Other scientists take the same amorphous blob and repeat the experiment and get the same results. More bricks. On and on it goes until there are enough bricks to build something. It’s not permanent, immovable, and unchanging, but it is solid. You can alter the configuration of the bricks, change the colour, and add other materials like wood and metal, but the underlying composition of the structure remains the same. If you want to make any of those changes you must prove it, same as if someone wants to assert a completely opposite claim. The only difference being in that case they need as much proof or more than what they’re trying to refute.
The late, great Carl Sagan had a great quote for this: “Extraordinary claims require extraordinary evidence.” The problem we have today is there are too many laypeople bolting their bricks to the ground, putting their fingers in their ears, and screaming at the tops of their lungs. It’s a same-day delivery order of confirmation bias in a pretty package wrapped in Dunning-Kruger graph paper.
So, what’s to be done about it? Agree to disagree? No. All that does is lend support to the notion that the two sides are on equal footing. Continue the debate, throwing every scientifically proven fact at them hoping one will stick? No. The absolute worst thing you can do in that situation is to engage. There is no ground to gain by debating someone who believes their bricks are immovable.

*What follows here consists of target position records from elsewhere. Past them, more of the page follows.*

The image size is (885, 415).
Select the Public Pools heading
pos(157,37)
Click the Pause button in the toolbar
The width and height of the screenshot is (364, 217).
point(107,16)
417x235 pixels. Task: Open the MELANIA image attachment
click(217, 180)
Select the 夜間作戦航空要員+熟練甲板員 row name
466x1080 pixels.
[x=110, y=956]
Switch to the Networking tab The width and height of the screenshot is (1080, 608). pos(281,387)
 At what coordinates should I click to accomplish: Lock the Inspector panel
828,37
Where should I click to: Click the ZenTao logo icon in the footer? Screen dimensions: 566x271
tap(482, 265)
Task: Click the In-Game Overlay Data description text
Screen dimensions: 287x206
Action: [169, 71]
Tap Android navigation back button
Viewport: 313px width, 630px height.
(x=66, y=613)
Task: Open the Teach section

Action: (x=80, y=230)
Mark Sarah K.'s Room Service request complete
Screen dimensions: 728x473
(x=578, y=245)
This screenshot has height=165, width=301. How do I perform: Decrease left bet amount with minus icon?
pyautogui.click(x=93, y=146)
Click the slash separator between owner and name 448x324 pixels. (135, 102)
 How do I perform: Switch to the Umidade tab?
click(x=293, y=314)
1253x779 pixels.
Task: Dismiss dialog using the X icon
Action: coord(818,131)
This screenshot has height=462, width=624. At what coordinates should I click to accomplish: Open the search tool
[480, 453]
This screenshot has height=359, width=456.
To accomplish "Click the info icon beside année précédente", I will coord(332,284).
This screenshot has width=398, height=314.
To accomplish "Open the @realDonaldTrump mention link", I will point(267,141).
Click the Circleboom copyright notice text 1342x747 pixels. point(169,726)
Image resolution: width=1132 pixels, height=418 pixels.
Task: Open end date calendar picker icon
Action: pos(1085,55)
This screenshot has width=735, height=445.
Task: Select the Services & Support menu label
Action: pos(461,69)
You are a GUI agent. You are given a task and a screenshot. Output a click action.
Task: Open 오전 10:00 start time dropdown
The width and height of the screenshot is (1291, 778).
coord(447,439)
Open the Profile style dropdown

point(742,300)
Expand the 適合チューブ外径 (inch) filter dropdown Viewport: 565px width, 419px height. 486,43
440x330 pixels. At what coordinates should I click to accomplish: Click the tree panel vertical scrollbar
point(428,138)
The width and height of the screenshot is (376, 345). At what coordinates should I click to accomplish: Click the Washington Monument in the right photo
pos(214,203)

This is the principal reason I was never on board with the whole “Young Earth Creationist” Ken Ham and Bill Nye “The Science Guy” debate from 2014. Nye came prepared with an abundance of evidence collected over decades by thousands of scientists. Ham showed up with a Bible. The crucial moment of the event came when each man was asked what it would take to change their minds. Nye response boiled down to evidence. With enough evidence to support a different claim, he would happily change his mind. Ham reply, however, was a resounding, “Nothing.” There you have it. Ham was never arguing in good faith and if you can’t do that you don’t deserve to be part of the discussion in the first place.
The only play is to walk away and not give them any more attention. Like that mystery rash on your elbow ignore it and it will eventually go away.
In conclusion, don’t argue with anyone who’s a few bricks shy of a load.